Trata-se do mais letal evento de violação dos direitos humanos fundamentais perpetrado por agentes armados do Estado no Rio de Janeiro. Mas, absurdamente, não é um episódio isolado e que revela unicamente o modus operandi extremamente violento e o inaceitável despreparo técnico das forças policiais em tal estado. Nesse sentido, cabe lembrar que desde junho de 2020, quando o Supremo Tribunal Federal impôs restrições à realização desse tipo de ação policial durante a pandemia, cerca de 500 operações semelhantes foram empreendidas pelas polícias civil e militar fluminenses, resultando em mais de 800 óbitos. Uma barbárie crescente, portanto, que aparentemente está longe de ser contida.

2) – A ação comandada pelo governador Cláudio Castro (PSC-RJ) desrespeita decisão do STF, que proibiu ações nas favelas durante a pandemia. O próprio governador foi recebido pelo presidente Jair Bolsonaro um dia antes da chacina. Quais as implicações desta ação para a democracia brasileira? 

Como enfatizou Bruno Paes Manso, pesquisador do Núcleo de Estudos da Violência da Universidade de São Paulo, esse novo episódio hediondo se insere dramaticamente na profunda crise institucional em curso no estado do Rio de Janeiro, que teve nos últimos quatro anos seis governadores presos e um afastado após recente processo de impeachment – Wilson Witzel, ex-juiz que foi eleito em 2018 defendendo uma política de segurança pública pautada justamente em ações violentas como essa de tristes consequências perpetrada ontem no Jacarezinho. Em tal contexto, dentre inúmeros outros problemas, há um descontrole crescente e extremamente perigoso das forças policiais fluminenses, que figuram historicamente como as mais violentas do Brasil e que têm inúmeros de seus integrantes e ex-integrantes investigados por manterem relações com o crime organizado, sobretudo com as milícias que se alastram por todo o estado.

3) Quais as opções e perspectivas de luta contra o genocídio da população negra no Brasil?
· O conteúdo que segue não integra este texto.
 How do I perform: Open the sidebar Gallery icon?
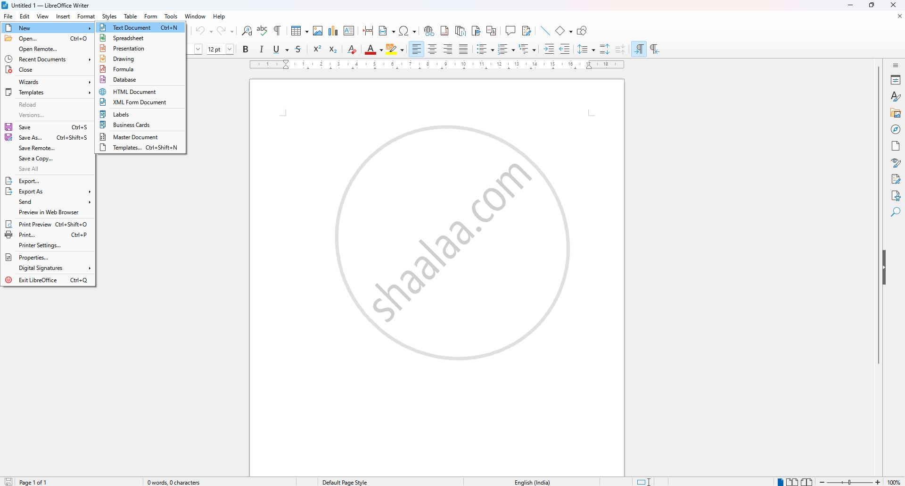click(x=896, y=113)
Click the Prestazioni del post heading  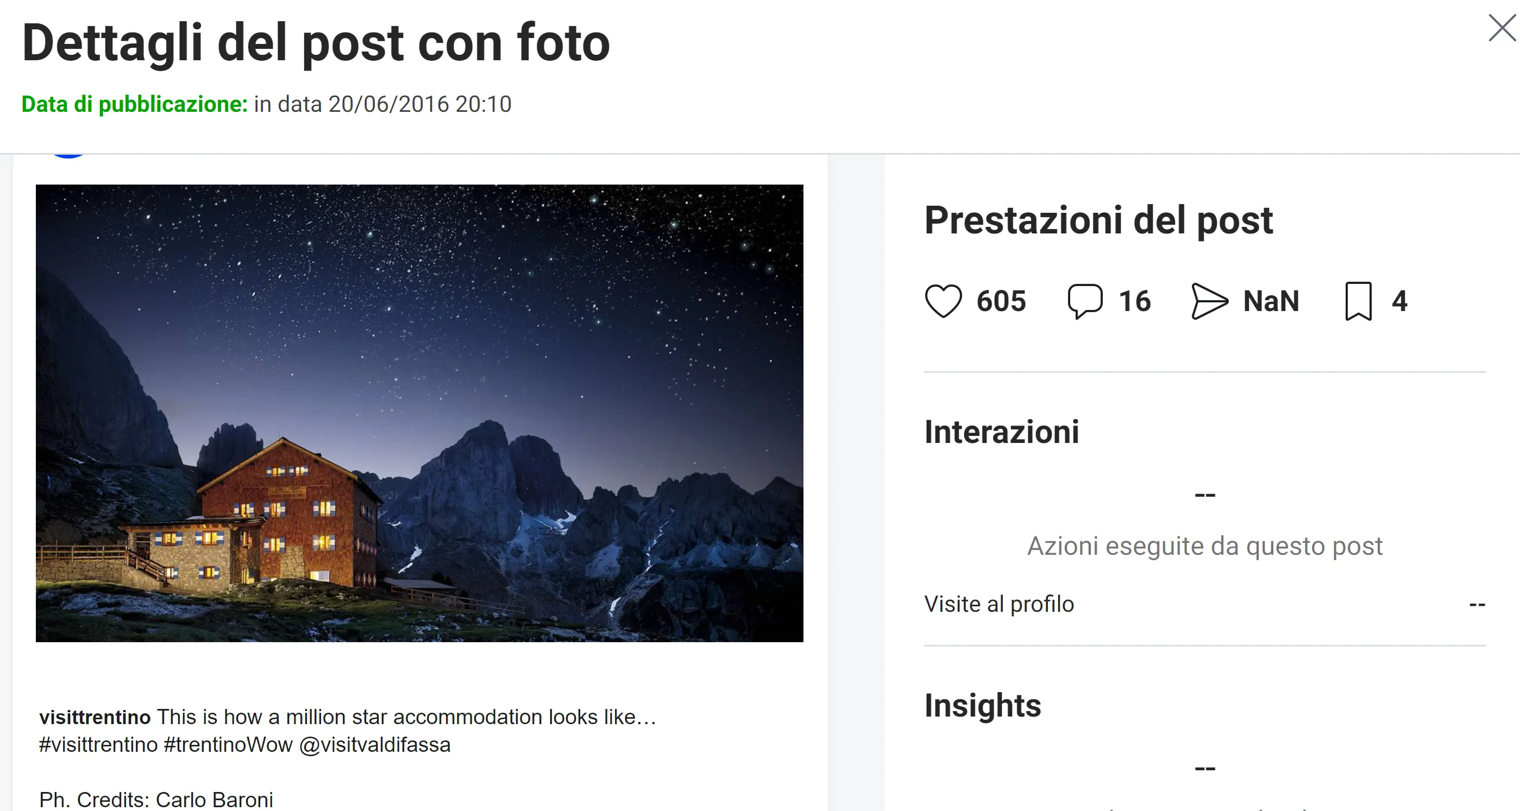click(x=1098, y=221)
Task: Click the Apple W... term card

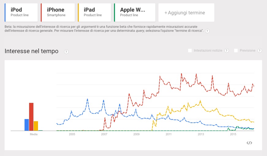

De acordo com advogado Joel Luiz Costa, coordenador executivo do Instituto de Defesa da População Negra, a chacina do Jacarezinho torna mais evidente que não há Estado Democrático de Direito nas favelas do Rio de Janeiro, a exemplo do que se verifica também nas regiões periféricas das principais metrópoles brasileiras. Muito além de conter e disciplinar as forças policiais, revertendo o processo de “milicianização” em curso não apenas no Rio de Janeiro como em diversos outros estados, é necessário então ampliar as reivindicações populares pela reconstrução e efetivação de políticas sociais – saúde, educação, habitação, saneamento básico, transportes, cultura –  capazes de gerar melhorias sensíveis e para todos nos índices de segurança pública, superando definitivamente o modelo violento, repressivo e violador dos direitos humanos imposto a nossa sociedade sobretudo a partir a Ditadura Militar (1964-1985).